La psicofisiologia clinica integrata è un approccio che considera l’essere umano come un’unità inscindibile di corpo, mente ed esperienza. In questa prospettiva, ciò che viviamo non è mai soltanto “psichico” o “corporeo”, ma sempre il risultato di un’autorganizzazione complessa che coinvolge l’intero sistema.

Ogni emozione, ogni pensiero, ogni comportamento prende forma nel corpo, si struttura attraverso il tono muscolare, il respiro, la postura, il movimento e la qualità della relazione con l’ambiente. In questo modello, il corpo non è visto come un semplice “contenitore” della mente, ma come un processo attivo, dinamico e organizzativo. La postura, ad esempio, non è soltanto una posizione, ma l’espressione concreta di come una persona si organizza nel mondo. È il risultato di equilibri interni, di stati emotivi, di modalità relazionali e di adattamenti sviluppati nel tempo. Allo stesso modo, il respiro, il tono muscolare e il movimento raccontano come il sistema si regola, si attiva, so protegge o si apre all’esperienza. L’esperienza umana è sempre sostenuta da un livello di attivazione. Questa attivazione non è qualcosa di astratto, ma si manifesta nel funzionamento del sistema nervoso, nella qualità del movimento, nella disponibilità all’azione.

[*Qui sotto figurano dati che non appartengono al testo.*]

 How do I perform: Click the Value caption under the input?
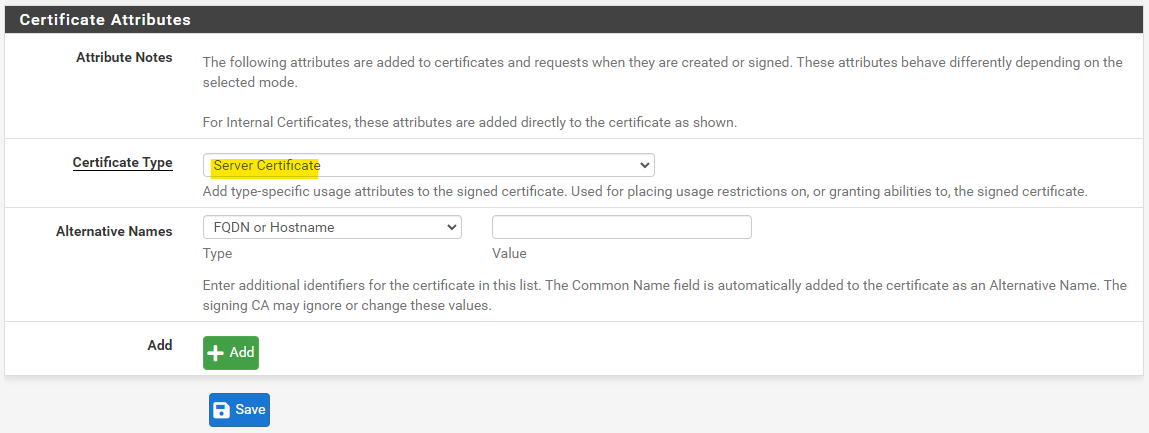[x=509, y=254]
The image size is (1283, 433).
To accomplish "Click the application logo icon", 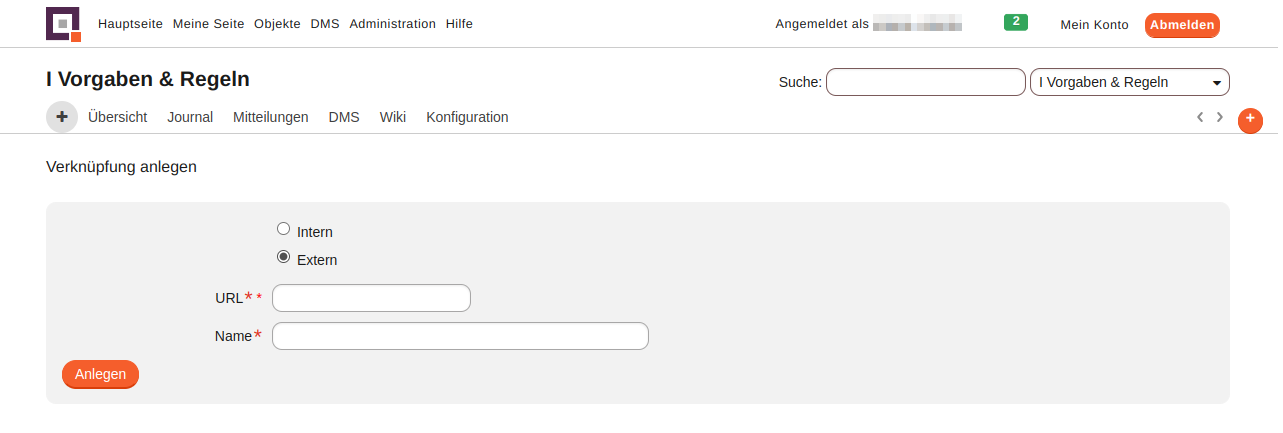I will pos(63,24).

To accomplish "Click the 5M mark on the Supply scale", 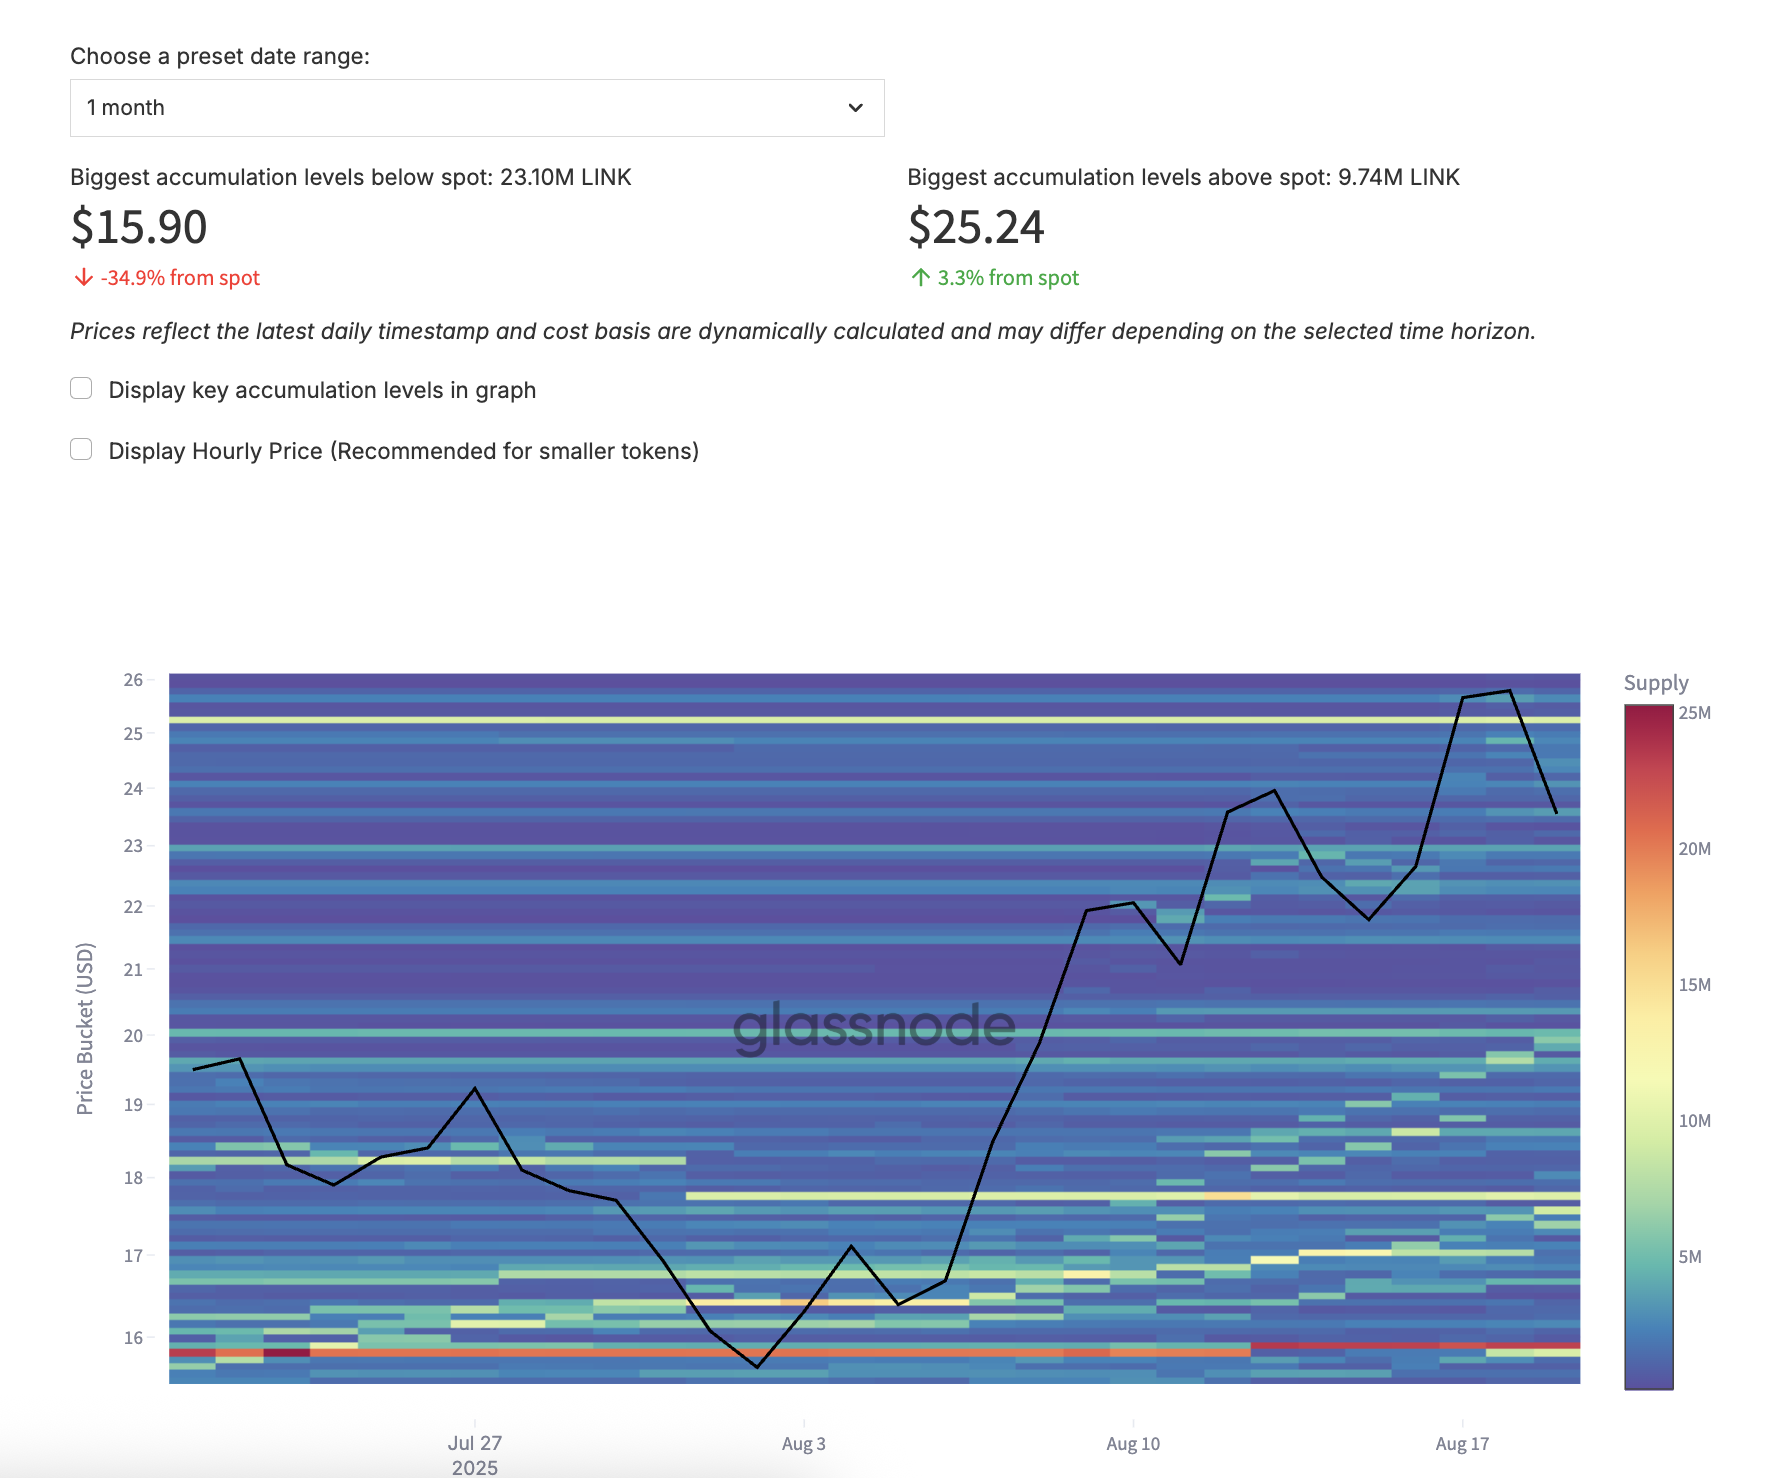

Quando l’organismo è regolato, l’energia è fluida e disponibile: il corpo è presente, il respiro è libero, il movimento è possibile. Quando invece il sistema perde flessibilità, l’attivazione può diventare eccessiva o ridotta, e questo si traduce in stati di tensione, blocco o disconnessione.

Una funzione fondamentale dell’organismo è la capacità di modulare e inibire. L’inibizione, in sé, è una risorsa: permette di adattarsi, di contenere, di scegliere. Diventa però problematica quando si stabilizza e si irrigidisce. In questi casi, l’azione viene interrotta, l’espressione emotiva si riduce, il corpo trattiene. Questo si manifesta in tensioni croniche, posture chiuse, difficoltà a sentire o a muoversi con spontaneità.Il sintomo, in questa prospettiva, non è qualcosa da eliminare, ma un segnale: indica un punto in cui l’organizzazione dell’esperienza si è interrotta.

Spesso le persone descrivono ciò che vivono attraverso immagini: “mi sento bloccato”, “porto un peso”, “sono schiacciato”. Queste non sono solo espressioni linguistiche, ma vere e proprie traduzioni di stati corporei.

La psicofisiologia clinica integrata considera le metafore come una via di accesso privilegiata all’esperienza. Attraverso di esse è possibile entrare in contatto con ciò che il corpo sta vivendo, rendendolo osservabile, esplorabile e trasformabile. Nel tempo, le modalità con cui una persona si organizza tendono a stabilizzarsi. Il modo di respirare, di stare in piedi, di muoversi, di entrare in relazione costruisce progressivamente una forma di identità.

Questa identità non è qualcosa di fisso, ma un processo: può irrigidirsi oppure diventare più flessibile e integrato.

Lavorare sul corpo significa quindi lavorare anche sul senso di sè.

L’intervento in psicofisiologia clinica integrata si muove su più livelli contemporaneamente. Attraverso il lavoro sul respiro, tono muscolare, postura, movimento e consapevolezza, è possibile:

• Aumentare la percezione corporea

• Riconoscere i propri stati interni

• Sciogliere le inibizioni

• Ristabilire una regolazione più funzionale

• Integrare emozione, azione e significato

Il cambiamento non avviene solo a livello cognitivo, ma coinvolge l’intero organismo. Quando il sistema ritrova flessibilità, l’esperienza cambia: il corpo diventa più disponibile, il respiro più ampio, il contatto con sé e con l’altro più autentico. La persona non “impara” semplicemente qualcosa di nuovo, ma sperimenta un modo diverso di essere. È in questo spazio che diventa possibile un processo di trasformazione profonda, in cui corpo e mente non sono più separati, ma parti di un’unica esperienza integrata.